On Friday, November 22, the CCA will host “Strategy and Influence: AI and Canada’s Science Diplomacy Future” as part of the Canadian Science Policy Centre (CSPC) annual conference. The panel discussion will draw on case studies related to AI research collaboration to explore the ways in which such partnerships inform science diplomacy. Panellists include:

  • Monica Gattinger, chair of the CCA Expert Panel on International Science, Technology, Innovation and Knowledge Partnerships and director of the Institute for Science, Society and Policy at the University of Ottawa (pictured)
  • David Barnes, head of the British High Commission Science, Climate, and Energy Team
  • Constanza Conti, Professor of Numerical Analysis at the University of Florence and Scientific Attaché at the Italian Embassy in Ottawa
  • Jean-François Doulet, Attaché for Science and Higher Education at the Embassy of France in Canada
  • Konstantinos Kapsouropoulos, Digital and Research Counsellor at the Delegation of the European Union to Canada

For details on CSPC 2024, click here. For a user guide to  Navigating Collaborative Futures, from the CCA’s Expert Panel on International Science, Technology, Innovation and Knowledge Partnerships, click here.



Readings

  • In Ottawa, Prime Minister Justin Trudeau and President Emmanuel Macron of France renewed their commitment “to strengthening economic exchanges between Canadian and French AI ecosystems.” They also revealed that Canada would be named Country of the Year at Viva Technology’s annual conference, to be held next June in Paris.
  • A “slower, but more capable” version of OpenAI is impressing scientists with the strength of its responses to prompts, according to Nature. The new version, referred to as “o1,” outperformed a previous ChatGPT model on a standardized test involving chemistry, physics, and biology questions, and “beat PhD-level scholars on the hardest series of questions.”
  • Writing for the Globe and Mail, a trio of politics professors make the case for a “system-level change” that would promote career paths for people with social science and humanities PhDs outside of academia, to benefit “Canada’s public-good needs.” The op-ed draws on Degrees of Success, from the CCA’s Expert Panel on the Labour Market Transition of PhD Graduates.

------

__QUESTIONS ON THE MATERIAL__:
**A)** Answer these questions from the CCA announcement:
(i) On what date will the CCA host the panel discussion?
(ii) In which city will Viva Technology's annual conference be held next June?
(iii) What is the new OpenAI version called?
**B)** Please edit the CCA announcement from "For details on" to "Partnerships, click here.", inclusive, and replace "user guide" with "summary".

__EXERCISE DATA__:
------

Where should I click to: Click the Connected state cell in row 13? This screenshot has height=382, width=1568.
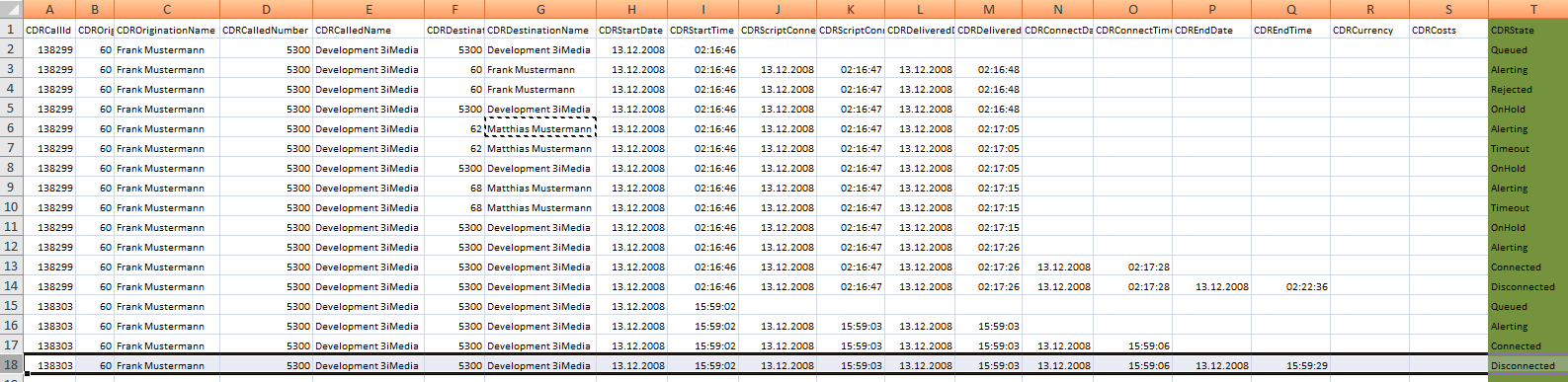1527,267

------

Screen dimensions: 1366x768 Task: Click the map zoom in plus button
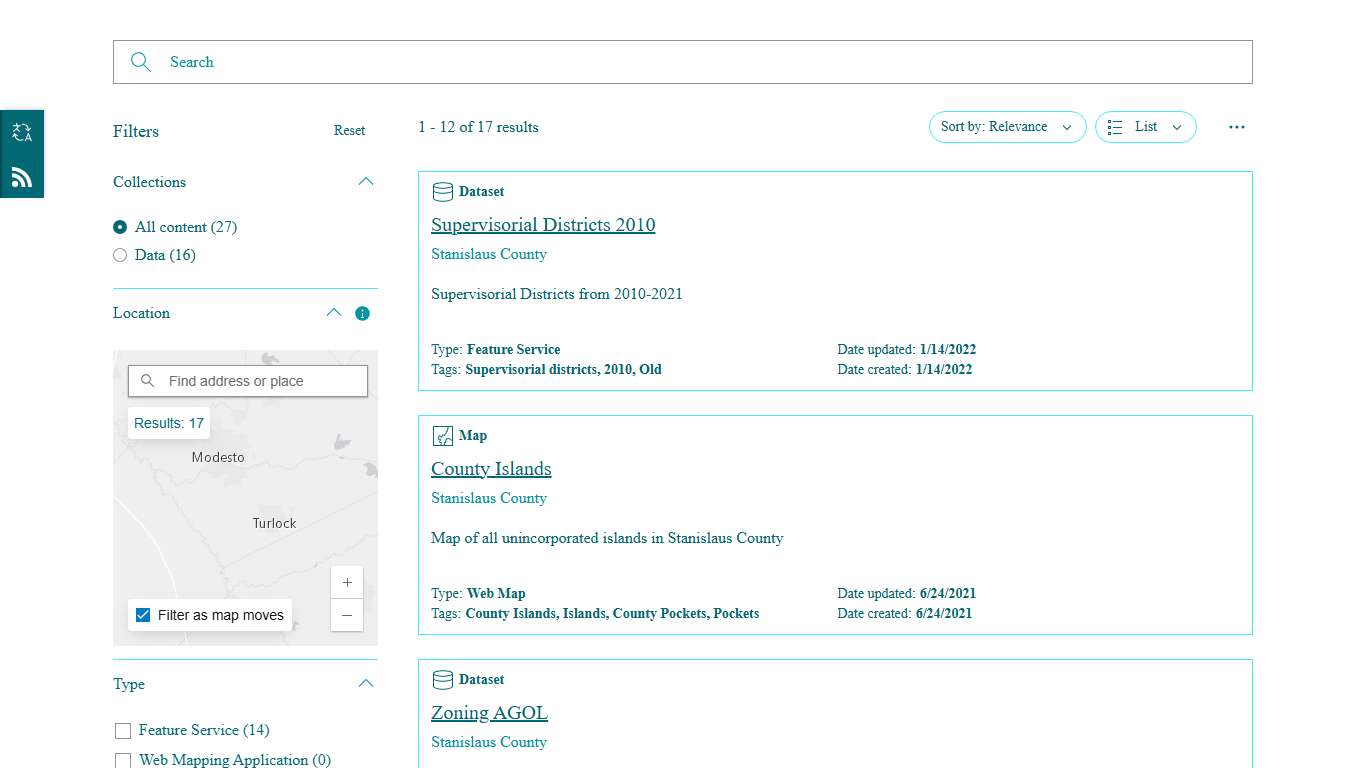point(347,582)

------

__SOLUTIONS IN ORDER__:
**A)**
(i) Friday, November 22
(ii) Paris
(iii) "o1"

**B)**
For details on CSPC 2024, click here. For a summary to  Navigating Collaborative Futures, from the CCA’s Expert Panel on International Science, Technology, Innovation and Knowledge Partnerships, click here.